Before starting Geckoboard, Paul Joyce worked in investment banks, designing and building data warehouses. But he soon realised that even though the data was ready to be shared, it was almost impossible to get it out effectively and on time to the people who needed it. Frustrated with the situation, Paul developed Geckoboard, a real-time business dashboard that gives users instant access to their most important metrics and presents them in a way that’s easy to understand at a glance.
In this post, Paul talks about how understanding the way our brains process information helps us design better ways of communicating data, making it less intimidating and more enjoyable.
These days, data is being collected by almost every aspect of an organisation. We’ve developed software that allow us to structure and analyse that data in more sophisticated ways. The problem, however, is making sense of that data and making it accessible to people who are not data scientists or data analysts, people who are not living and breathing that data day in and day out. The opportunities that come with the liberation of data are infinite, and it’s exciting to think about what can be done when you can deliver the right data to the right people at the right time.
Making data easy and enjoyable to consume
Data collection, structuring and analysis are fields that have been worked on for decades. We’ve gotten relatively sophisticated in all of those areas, but the end result of it is actually what’s important. Because the end result, the product of those, is the data itself, and this is what needs to be delivered to the people whose lives could be enhanced by that data, allowing them to make better decisions informed by the right information.
I think most people would agree that it’s not an enjoyable exercise to dig through a spreadsheet trying not only to identify, but also make sense of the numbers you need. In order to take that raw data and deliver it in a format that people can intuitively understand, we need to understand a little bit about how we, as a species, have evolved to digest visual stimulus.
The goal is to try and get data into the cognitive area of the brain as quickly as possible, without impediments and without friction. Firstly, in order to be able to communicate data in an effective way, we have to be very sympathetic to how the human brain processes data. Charts, spreadsheets and databases can be very complicated for us to process, and because of that, people might experience certain levels of intimidation when looking at them. Why? Because they don’t know where to start and they don’t know how to analyse and break down the data.

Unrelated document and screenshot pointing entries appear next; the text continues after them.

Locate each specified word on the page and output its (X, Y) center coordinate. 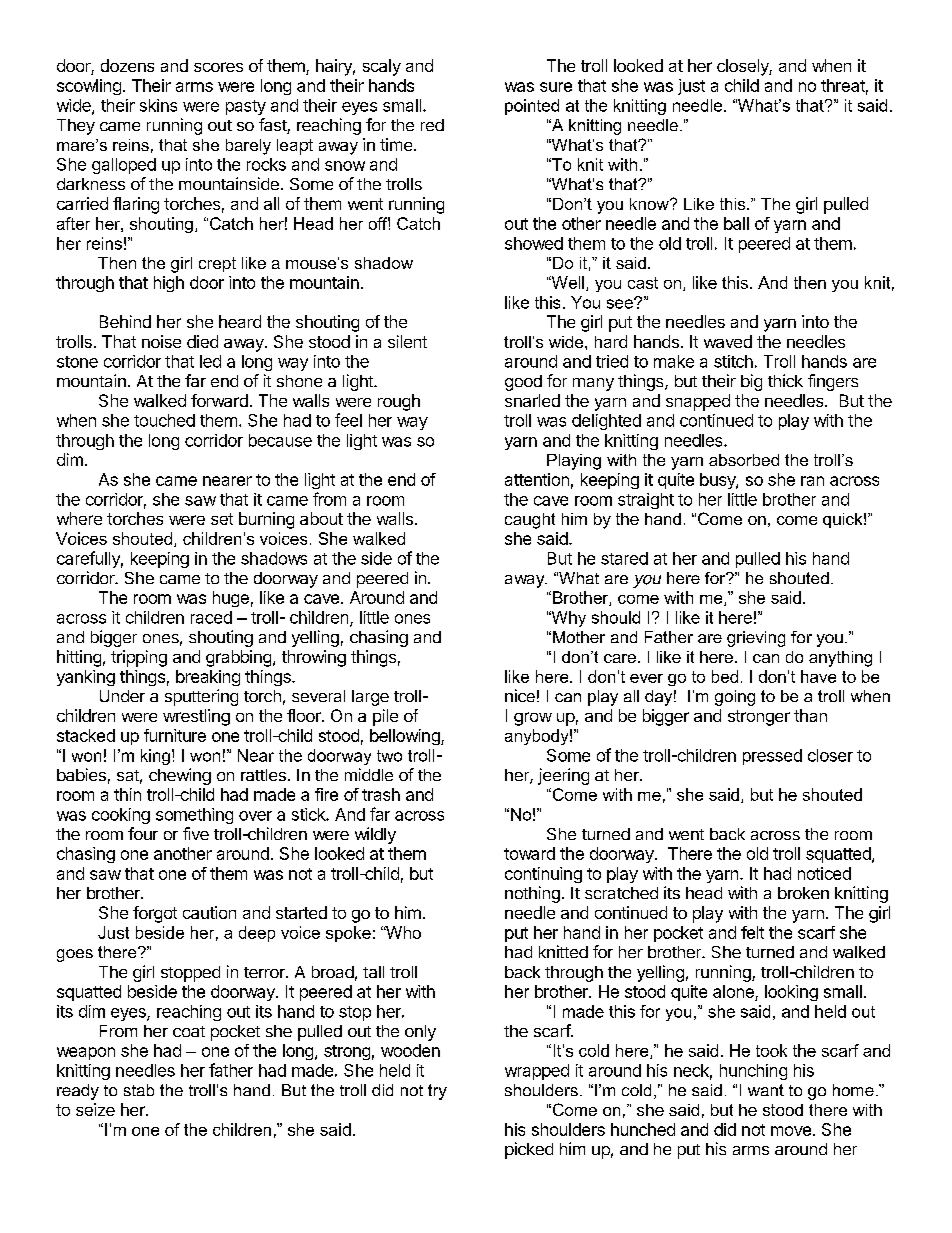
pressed (772, 757)
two (389, 756)
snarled (532, 400)
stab (139, 1090)
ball (736, 223)
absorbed (744, 460)
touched (164, 420)
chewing (180, 776)
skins (158, 105)
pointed (532, 107)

There’s the physiological side to data communication – it has to be easy to consume, being mindful of how we’re built and how we inherently process information. But also, consuming data has to be something that we want to do. It has to be enjoyable. A big part of that is removing that initial feeling of intimidation when you’re presented with vast amounts of data.
Those two things are the key challenges – making data communicable to humans and making people want to look at it. If you can unlock both of those, you could unlock all or at least a lot of the power that’s been isolated or concentrated amongst certain roles and certain areas within an organisation. That’s what we mean when we talk about communicating data for people. In essence, these are the two problems that Geckoboard is trying to crack from a product standpoint.
Designing for the human brain
Design is about more than how something looks. In fact, how something looks is a byproduct of design. Design is about understanding how it’s going to be used. If you understand how something is going to be used, you can design something that effectively demonstrates that purpose.
A few years ago, I wrote a blog post comparing the dashboard design of a Lamborghini Aventador and a BMW M3. The Lamborghini is an extravagant and expensive car. The dashboard, as a result, appears to have been designed with a ‘Wouldn’t it be cool if…?’ mindset. When you look at the dashboard, you find a vast variety of colours, fonts, font sizes and movement. The net result of that is something that isn’t fit for its primary purpose – that it’s a driver’s aid. You don’t need to see a ‘cool’ dashboard when you’re going around the corner at 180 miles an hour. All you need to see is that you’re in control, in this case, something that’s arguably impossible to do at a glance.
Instead, if we take a look at the dashboard of the BMW M3, we can see an entirely different philosophical approach. We’re now looking at a dashboard that’s the result of someone that asked themselves, ‘What does the driver need to see and how can we present that data in the most effective way possible?’ There are no bells and whistles. It doesn’t look cool or flashy. But it has an innate beauty because they stripped away everything that was an unnecessary distraction and concentrated on the fact that it’s a human being driving this vehicle. By concentrating on the human, they’ve created something that, by default, is beautiful to humans, because it fulfills its purpose exceptionally well.
The philosophy behind Geckoboard is that if we can create a design that’s sympathetic to human beings and how we process information, then we’ll have a product that is innately beautiful. While the design of our dashboards is constantly evolving as we become more educated in the area and develop a more meaningful understanding of our customers, we’re designing a tool that’s caters towards the end purpose. That purpose is delivering data that’s free of noise and distractions, creating an experience that allows you to get to the data that you want as quickly as possible and to understand that data as quickly as possible.